According to the report, Hudson is the most expensive county in New Jersey, with a fair market rent of $1,972 for a two-bedroom rental.
That’s a fraction of what Rent.com found for a handful of individual Hudson County cities in an analysis last week, naming Jersey City the most expensive place to rent, with an average rent of $5,500 per month, up from $3,308 in 2021. Two other Hudson County cities made the “Top 100” list examining multifamily rental data of available units, including staggeringly high rents in Hoboken at $4,264 and Bayonne at $3,101.
Thursday’s “Out of Reach” report found fair market rents to be $1,736 in Bergen and Passaic counties, $1,558 for Monmouth and Ocean, and $1,479 for Morris, Essex, Sussex and Union counties.
When comparing housing prices with what a typical family earns in the region, the least affordable counties to those who live there are Cape May, Cumberland and Gloucester, according to the report.
New Jersey severely lacks affordable housing, providing only 31 affordable and available rentals for every 100 families earning extremely low incomes, according to a 2022 report by the National Low Income Housing Coalition called “The Gap: A Shortage of Affordable Homes.” The analysis that shows no state in the country has an adequate supply of homes for families making below the poverty line.
“I feel like I can’t help renters because there is just no stock, and it’s really agonizing,” said Lisa Goetz, a Weichert real estate agent with an office in Princeton who serves Mercer, Somerset, Hunterdon and Burlington counties. “I will spend time on the phone with them and just be a human being, suggesting ideas like putting up notices on bulletin boards, but I have no idea if that’s working.”
Many factors have contributed to the housing crisis, which disproportionately affects people of color, who are more likely to rent: historic underfunding of public assistance that subsidizes high rents, lack of housing construction, and historically racist policies with effects lasting to this day, such as restrictive covenants, redlining and predatory lending.

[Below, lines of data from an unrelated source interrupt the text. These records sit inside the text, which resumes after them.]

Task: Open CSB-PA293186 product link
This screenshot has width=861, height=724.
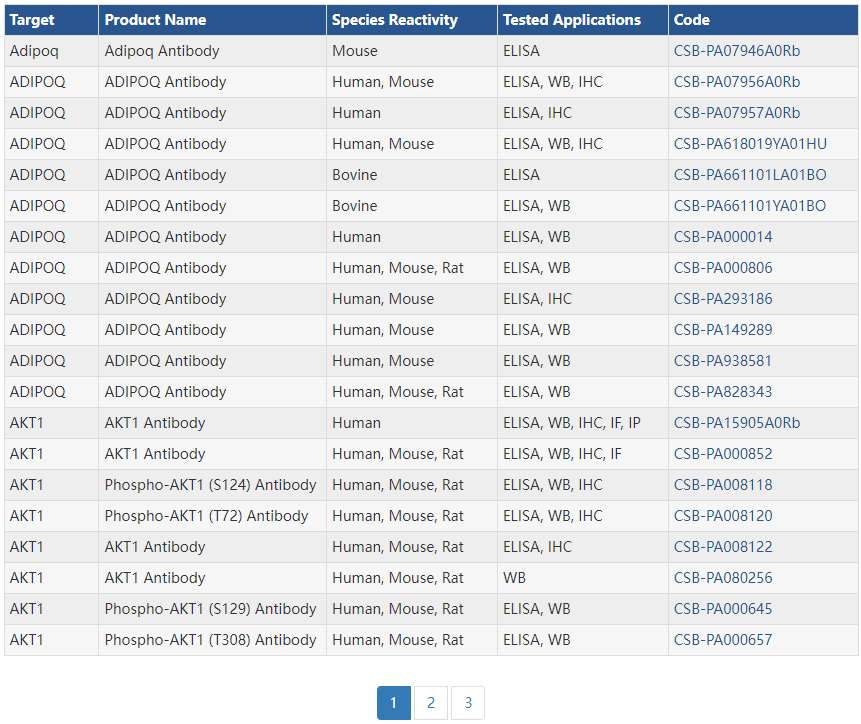Action: [x=723, y=299]
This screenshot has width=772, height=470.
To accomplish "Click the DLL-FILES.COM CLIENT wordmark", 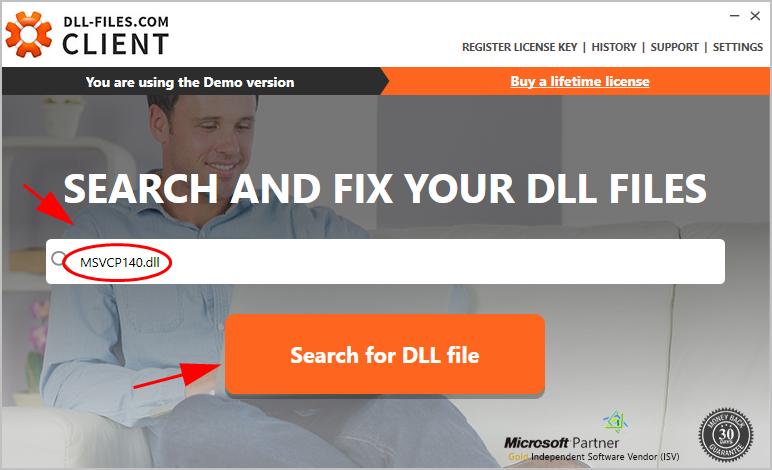I will [x=116, y=35].
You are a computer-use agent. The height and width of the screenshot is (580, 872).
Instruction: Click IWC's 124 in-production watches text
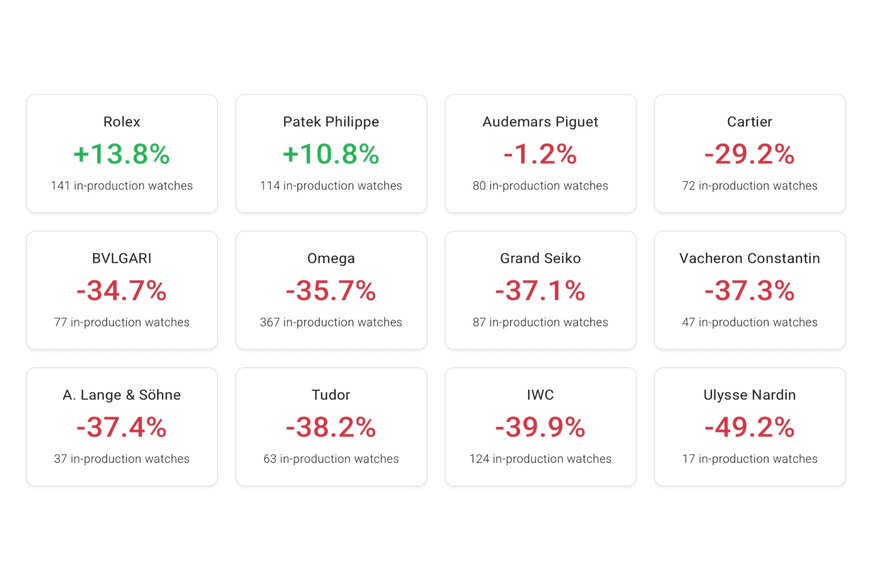point(540,459)
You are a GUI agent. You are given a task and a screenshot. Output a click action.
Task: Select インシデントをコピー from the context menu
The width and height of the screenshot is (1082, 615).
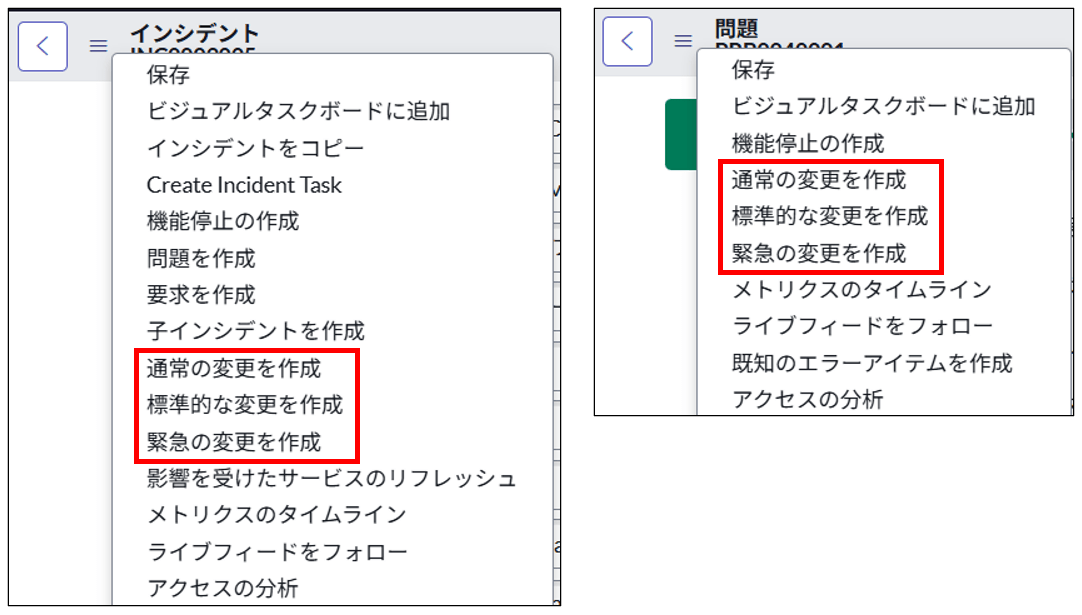pos(255,148)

Real estate agents and landlords also point to the impacts of COVID-19. As New Yorkers fled the city during the pandemic, home purchase prices rose to staggering levels, driven by increased competition. Millennials and others who would have intended to buy a home no longer could find them in their budget, so they continued to rent. Sellers may have had to find short-term rentals as they waited for a home they could afford to come on the market. That limited rentals further for lower-income families.

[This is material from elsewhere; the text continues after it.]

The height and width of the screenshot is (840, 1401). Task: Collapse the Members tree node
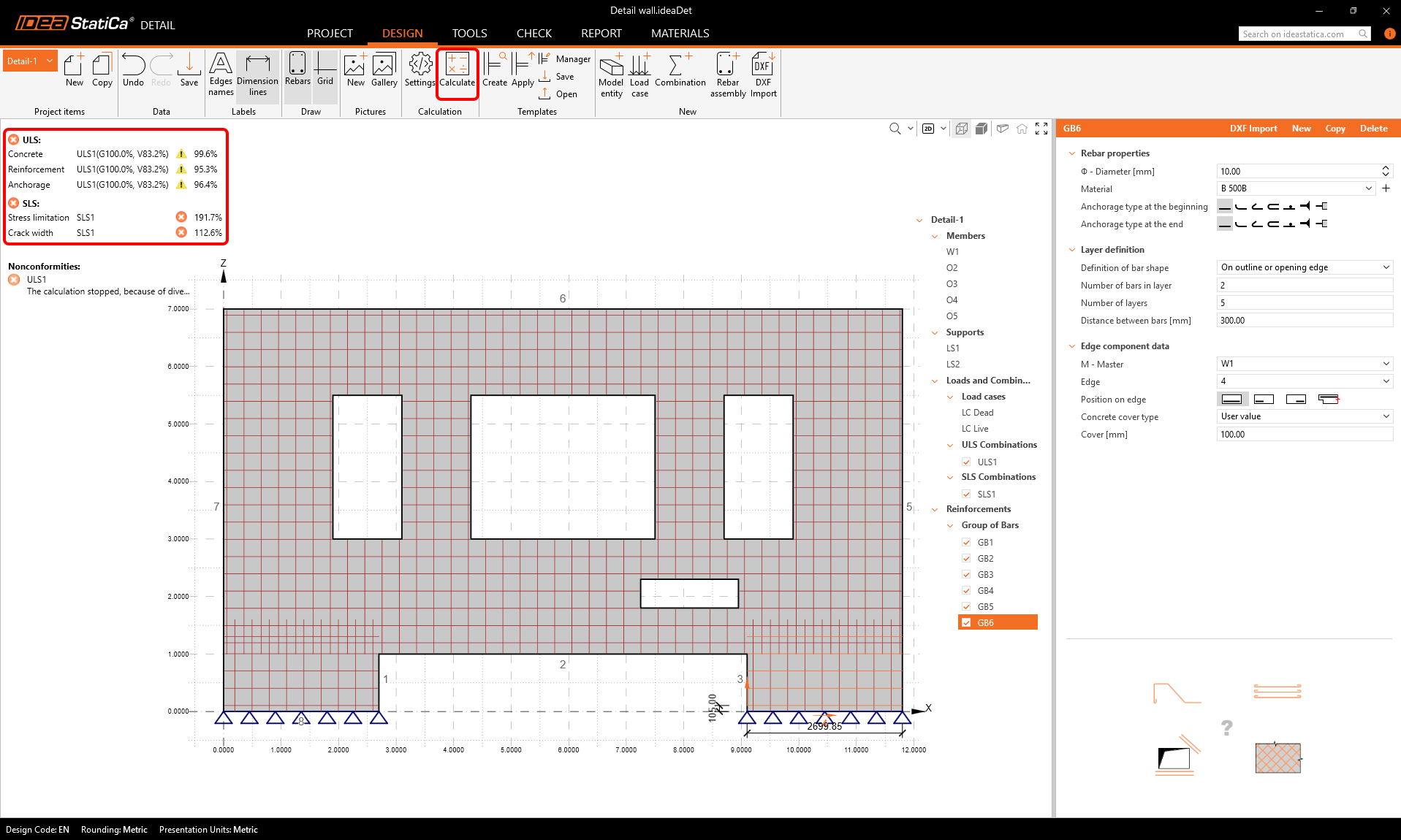(935, 236)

“There’s so much pressure on so many levels,” Goetz said.
Some small landlords have told NorthJersey.com they were selling their properties because they lost income during the state eviction moratorium that kept low- and middle-income renters housed for more than a year and a half even if they couldn’t pay their rent. Institutional investors could buy properties and increase rent and other fees, and as only 100 New Jersey towns have a form of rent control, there is little stopping high increases.
Speakers at Thursday’s press conference ran through a wish list of policy changes the coalition of community development organizations is pushing for in New Jersey and nationally. They said New Jersey should create a centralized application for renters to find affordable housing, and limit costs for background checks and other fees that add up quickly for prospective renters. The federal government should fully fund its voucher program that subsidizes rent for low-income renters; currently only an estimated one in four people who would be eligible based on income actually secure a voucher.
“It’s not a top 10 list that any state wants to be on … a lot of folks are facing incredible pressure,” said Staci Berger, president and CEO of the Housing and Community Development Network of New Jersey, referring to the report. “Clearly we have a lot more we can and must do so everyone can call New Jersey home.”